Here, Harry Litman of Talking Feds Podcast, speaks with Rep. Dan Goldman (D-NY) and former AUSA (Assistant U.S. attorney) about the state of things. I’m posting this one because it’s an easy 20 minute or so listen from someone sitting in Congress with an up-close-and-personal view and also because listening to two attorneys speaking together about the state of the union is helpful right now while we have the King Kong of rampant criminality running the country and attacking the rule of law at the very foundation of our government.
Yep. It’s through Apple podcast. You might have to go find it on another platform. Sorry about that.
Podcast Episode · Talking Feds · 04/24/2025 · 32m
podcasts.apple.com
“Is Trump Strangling Democracy?” With Rep. Dan Goldman [Talking Feds;Ep. 375;4.24.25]
Blurb: “In this 1-on-1, Harry sits down with Congressman Dan Goldman, who previously worked on Trump’s first impeachment and before that was an AUSA in New York City. Goldman gives a sobering analysis of a series of stealth moves from the Trump Administration that are pulling us closer to authoritarian rule, including secret IRS-ICE data deals that shred privacy, economic sabotage through chaotic tariffs, and a GOP too scared to stop him.
See Privacy Policy at
https://art19.com/privacy and California Privacy Notice at
https://art19.com/privacy#do-not-sell-my-info.”
Goldman answered a question I've had regarding tariffs. t0000 levied tariffs using the Emergency Powers Act. I don't know exactly what that says. I could look it up. But, Goldman makes the point that, under the Emergency Powers Act, if POTUS invokes emergency powers, as t0000 did, Congress has 15 days within which to vote on . . . well, I guess, on the proposed emergency. Congress could have stopped the charade before it brought the US a pile of trouble because the tariffs are based on the Emergency Powers Act.

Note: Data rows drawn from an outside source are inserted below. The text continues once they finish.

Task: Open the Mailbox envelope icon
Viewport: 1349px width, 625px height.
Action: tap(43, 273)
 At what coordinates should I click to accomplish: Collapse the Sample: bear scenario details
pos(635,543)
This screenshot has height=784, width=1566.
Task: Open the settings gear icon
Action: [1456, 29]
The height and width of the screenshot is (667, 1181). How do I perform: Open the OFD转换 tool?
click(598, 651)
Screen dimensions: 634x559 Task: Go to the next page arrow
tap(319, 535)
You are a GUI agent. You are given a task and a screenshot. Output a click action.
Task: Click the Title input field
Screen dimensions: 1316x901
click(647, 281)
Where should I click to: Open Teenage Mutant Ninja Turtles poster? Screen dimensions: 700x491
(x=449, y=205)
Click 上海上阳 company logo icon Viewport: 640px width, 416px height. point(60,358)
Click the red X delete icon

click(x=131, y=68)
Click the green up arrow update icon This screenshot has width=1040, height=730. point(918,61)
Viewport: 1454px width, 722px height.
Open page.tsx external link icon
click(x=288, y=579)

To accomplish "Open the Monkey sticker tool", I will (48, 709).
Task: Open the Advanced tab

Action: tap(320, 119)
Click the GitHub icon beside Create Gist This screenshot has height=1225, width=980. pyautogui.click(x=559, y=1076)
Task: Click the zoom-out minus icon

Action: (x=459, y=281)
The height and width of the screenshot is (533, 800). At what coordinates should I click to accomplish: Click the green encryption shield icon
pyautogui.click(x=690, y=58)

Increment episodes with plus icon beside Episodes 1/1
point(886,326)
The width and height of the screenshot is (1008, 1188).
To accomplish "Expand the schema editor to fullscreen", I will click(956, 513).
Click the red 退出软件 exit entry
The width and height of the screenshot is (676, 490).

Mike Johnson, speaker of the House, didn't want to put it up for a vote. He literally took Congress's statutory authority away, his own authority away, likely because a vote against granting potus emergency powers would pass and reverse or overturn t0000's invocation. Enough republicans are concerned about the tariffs' effects on their constituencies that they might not have supported the invocation of the Emergency Powers Act. Speaker Mike Johnson didn’t want to put a check on t0000’s power. He has fully capitulated to the idea of t0000 as king.
I’ll mix apples and oranges here for a moment because I have another question, this time about the validity of the use of the Alien Enemies Act to justify deportations. The podcast above doesn’t address that question. People opposing the removal of people taken without regard for their constitutional rights, I.e. against the law, use the word 'renditions' because the removal of people is more akin to 'disappearances' than anything legal. The word ‘deportation’ confers a legitimacy that the administration’s actions lack. We still don't know the identities of the 168 or so people that were flown out of this country to a gulag. Deportations implies that people are sent out of the country, but these people were renditioned to a gulag without any prospect of an end date nor any access to independent legal representation nor anyone outside the prison, such as family.
The one thing that I know about the Alien Enemies Act is that it requires the US to be at war with another country, or be under invasion by another country. Neither of those conditions applies. We are not at war with Venezuela, nor is there an invasion by that country. I’m mixing apples and oranges because that question bothers me and has nothing to do with the podcast.
Some many hours later: Oh. the NYTimes does have an update on legal steps challenging the t0000 administration's use of the Alien Enemies Act. Here's a link:
An updated lawsuit filed in Washington was the latest in a flurry of suits challenging the Trump administration’s use of the Alien Enemies Act to send migrants to a prison in El Salvador.
www.nytimes.com
Lawyers, in an updated suit, seek the return of migrants deported under the Alien Enemies Act. [NYTimes; 4.25.25]
Quoting the article: "Over the past two weeks, immigration lawyers, scrambling from courthouse to courthouse, have secured provisional orders in five states stopping the Trump administration from using the Alien Enemies Act, an 18th-century wartime law, to deport Venezuelans accused of being gang members to a terrorism prison in El Salvador."
The article goes on to address the two different situations, one being giving due process to people still in this country, the other addressing the people in the El Salvadoran prison, who were never given due process before the law prior to the government removing them.